El de la derecha esquivó a su compañero caído, bajó un hombro y embistió como un toro. La embestida era una treta, por supuesto. Llevaba un arma blanca escondida en una mano; tan pronto como Jotun agarrara al hombre, este sacaría el cuchillo. Jotun dio un paso rápido hacia atrás con la pierna derecha, la flexionó y saltó al frente, adelantando al mismo tiempo el pie derecho. El golpe impactó al hombre en plena cara. Jotun oyó el crujido del hueso. El hombre cayó de rodillas, se tambaleó por un instante y a continuación se desplomó de bruces en la calle.
El último individuo se resistía a abandonar, y entonces Jotun vio lo que estaba buscando: el momento decisivo en que un hombre se da cuenta de que va a morir si no toma la decisión correcta.
—Ellos están vivos —dijo Jotun—. Si no te das la vuelta ahora mismo y huyes, te mataré.
El hombre se mantuvo firme con el cuchillo delante.
—Vamos, hijo, ¿tanto te han pagado?
El hombre bajó el cuchillo. Tragó saliva, negó con la cabeza y acto seguido echó a correr.
Lo mismo hizo Jotun. Corrió calle abajo como alma que lleva el diablo hasta Dock Road, y luego atravesó una hilera de setos y cruzó Saint Andrews.
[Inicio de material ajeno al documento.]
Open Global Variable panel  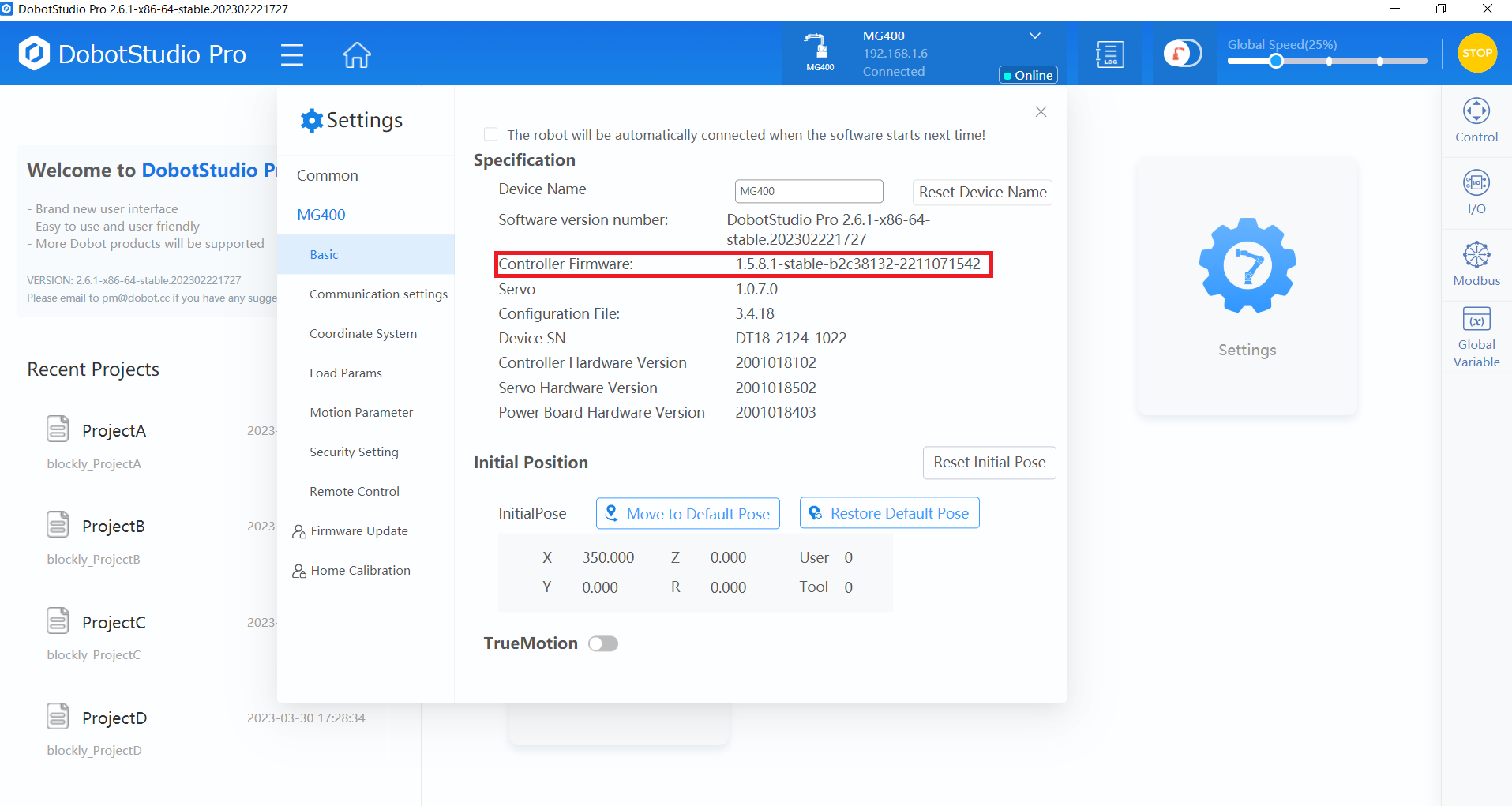1476,337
Un pequeño callejón lo llevó hasta un par de almacenes. Los cruzó a toda velocidad, saltó una verja, cayó con fuerza y rodó por el suelo para luego levantarse, y siguió adelante hasta que oyó ruido de madera bajo sus botas. Los muelles. Miró a un lado y a otro, pero solo vio niebla.
¿En qué dirección?
Se volvió, leyó el número del edificio situado sobre su cabeza y a continuación dio media vuelta y corrió velozmente unos cincuenta metros hacia el sur. Oyó un sonido de chapoteo a su derecha. Torció en esa dirección. Una silueta oscura apareció ante él. Patinó y se paró, chocó contra un montón de cajas de madera, se desplomó de lado y se levantó. Saltó sobre la caja más pequeña y acto seguido se elevó un poco más. Seis metros más abajo, distinguió la superficie del agua. Miró río arriba, pero no vio nada y se volvió para mirar río abajo.
A casi veinte metros vio el tenue brillo de una luz amarilla detrás de una ventana con parteluz; encima, al otro lado de la barandilla de la cubierta, la timonera de un barco.
—¡Demonios! —gritó Jotun—. ¡Por todos los demonios!
El barco se perdió en la niebla y desapareció.